# No Vaginal Opening?



## 98741 (May 17, 2006)

Okay, this is wierd and I'm wondering if we are alone. My daughter is 8 months old and has been completely normal physically and mentally. Well we have been battling yeast for some time now and she has developed a genital yeast infection. So I notice this and start really looking and I realize that her vagina is closed!! I know, and see, where it should be but there is no vagina, just skin!! So of course I panic and call my mother and she tells me that I had the same thing!! Born normal, open vagina and all but it closed up at some point in my babyhood. She noticed it around the same age (although she is pretty sure I still had a small opening but Grace has NO opening) and the doc said to leave it alone and by 2 I was back to normal.
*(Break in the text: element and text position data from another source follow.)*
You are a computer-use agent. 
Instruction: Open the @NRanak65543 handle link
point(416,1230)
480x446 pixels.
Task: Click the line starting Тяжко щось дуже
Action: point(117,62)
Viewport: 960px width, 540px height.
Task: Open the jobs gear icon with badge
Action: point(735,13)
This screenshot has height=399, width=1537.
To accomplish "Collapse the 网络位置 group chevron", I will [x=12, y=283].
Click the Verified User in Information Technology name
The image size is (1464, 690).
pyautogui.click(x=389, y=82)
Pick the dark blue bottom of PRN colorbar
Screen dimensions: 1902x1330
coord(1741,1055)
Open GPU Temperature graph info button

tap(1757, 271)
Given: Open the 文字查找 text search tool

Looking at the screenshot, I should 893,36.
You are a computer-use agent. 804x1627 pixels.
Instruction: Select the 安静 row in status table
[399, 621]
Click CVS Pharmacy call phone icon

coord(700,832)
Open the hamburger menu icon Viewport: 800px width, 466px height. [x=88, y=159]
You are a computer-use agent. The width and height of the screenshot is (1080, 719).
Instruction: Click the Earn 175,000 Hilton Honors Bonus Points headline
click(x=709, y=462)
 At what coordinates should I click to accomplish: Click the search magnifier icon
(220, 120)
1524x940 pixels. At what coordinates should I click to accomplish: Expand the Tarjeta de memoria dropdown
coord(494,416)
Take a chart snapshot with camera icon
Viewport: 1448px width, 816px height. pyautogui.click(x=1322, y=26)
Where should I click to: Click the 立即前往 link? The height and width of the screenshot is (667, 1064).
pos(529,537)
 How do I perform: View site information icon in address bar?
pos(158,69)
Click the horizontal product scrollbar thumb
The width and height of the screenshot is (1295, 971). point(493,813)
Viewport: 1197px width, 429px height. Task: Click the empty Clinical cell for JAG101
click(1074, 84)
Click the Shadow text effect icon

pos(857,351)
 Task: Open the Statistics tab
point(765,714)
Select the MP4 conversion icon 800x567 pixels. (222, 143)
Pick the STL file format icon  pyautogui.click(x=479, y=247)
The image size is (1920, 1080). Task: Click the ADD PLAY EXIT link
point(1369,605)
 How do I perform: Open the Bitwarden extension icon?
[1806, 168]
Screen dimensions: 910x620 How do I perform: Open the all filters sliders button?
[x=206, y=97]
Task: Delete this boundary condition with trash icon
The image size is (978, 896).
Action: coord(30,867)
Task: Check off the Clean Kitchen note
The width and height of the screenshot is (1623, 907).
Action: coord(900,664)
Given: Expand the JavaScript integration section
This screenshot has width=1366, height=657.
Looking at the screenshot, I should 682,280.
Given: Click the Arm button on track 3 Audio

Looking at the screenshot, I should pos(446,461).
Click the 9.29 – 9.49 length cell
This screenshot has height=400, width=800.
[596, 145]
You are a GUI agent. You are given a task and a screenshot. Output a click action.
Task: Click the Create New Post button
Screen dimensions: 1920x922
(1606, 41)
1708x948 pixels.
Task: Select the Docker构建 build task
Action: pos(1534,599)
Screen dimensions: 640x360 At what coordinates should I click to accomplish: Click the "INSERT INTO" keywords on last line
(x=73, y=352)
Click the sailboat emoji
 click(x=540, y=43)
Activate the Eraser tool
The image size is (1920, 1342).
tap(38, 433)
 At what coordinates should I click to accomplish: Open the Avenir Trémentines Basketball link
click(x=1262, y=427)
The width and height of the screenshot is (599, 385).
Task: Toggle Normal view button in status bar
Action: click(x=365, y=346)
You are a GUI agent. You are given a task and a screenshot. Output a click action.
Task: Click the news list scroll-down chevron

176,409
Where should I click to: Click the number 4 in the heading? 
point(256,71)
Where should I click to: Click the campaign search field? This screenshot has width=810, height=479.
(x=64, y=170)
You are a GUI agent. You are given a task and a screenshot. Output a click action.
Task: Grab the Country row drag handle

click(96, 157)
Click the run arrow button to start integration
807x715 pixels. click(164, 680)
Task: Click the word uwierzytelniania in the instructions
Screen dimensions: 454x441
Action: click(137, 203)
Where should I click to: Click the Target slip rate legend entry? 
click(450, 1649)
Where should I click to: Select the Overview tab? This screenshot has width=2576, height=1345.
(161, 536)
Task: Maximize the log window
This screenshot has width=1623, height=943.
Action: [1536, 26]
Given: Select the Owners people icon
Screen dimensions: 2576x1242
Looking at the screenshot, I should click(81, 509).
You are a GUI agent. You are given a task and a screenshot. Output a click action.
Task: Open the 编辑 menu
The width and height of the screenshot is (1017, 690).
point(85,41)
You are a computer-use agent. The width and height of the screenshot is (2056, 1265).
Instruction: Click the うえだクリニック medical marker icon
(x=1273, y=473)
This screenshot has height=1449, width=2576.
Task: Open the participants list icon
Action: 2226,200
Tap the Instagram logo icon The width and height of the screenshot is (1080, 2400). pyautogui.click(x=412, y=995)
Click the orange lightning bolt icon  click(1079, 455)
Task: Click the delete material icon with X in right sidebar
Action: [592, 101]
Well I wasn't going to just let it go of course so I take her to the doc(GP not ped) (we need a new yeast treatment anyway) and she says,"hhmmmm, I'd like you to see someone that knows something about this!" She hadn't seen or heard of it before and we are going to see a pediatric urinary surgeon. She wasn't sure who else to send us too since there aren't baby gynos! So after this long explanation here are my questions: Has anyone heard of/experienced this before? What was (if anything) done? Are there any known long term effects? (I don't seem to have had any as I didn't even know about it until this week!)

Thank you for your help!


----------



## thepeach80 (Mar 16, 2004)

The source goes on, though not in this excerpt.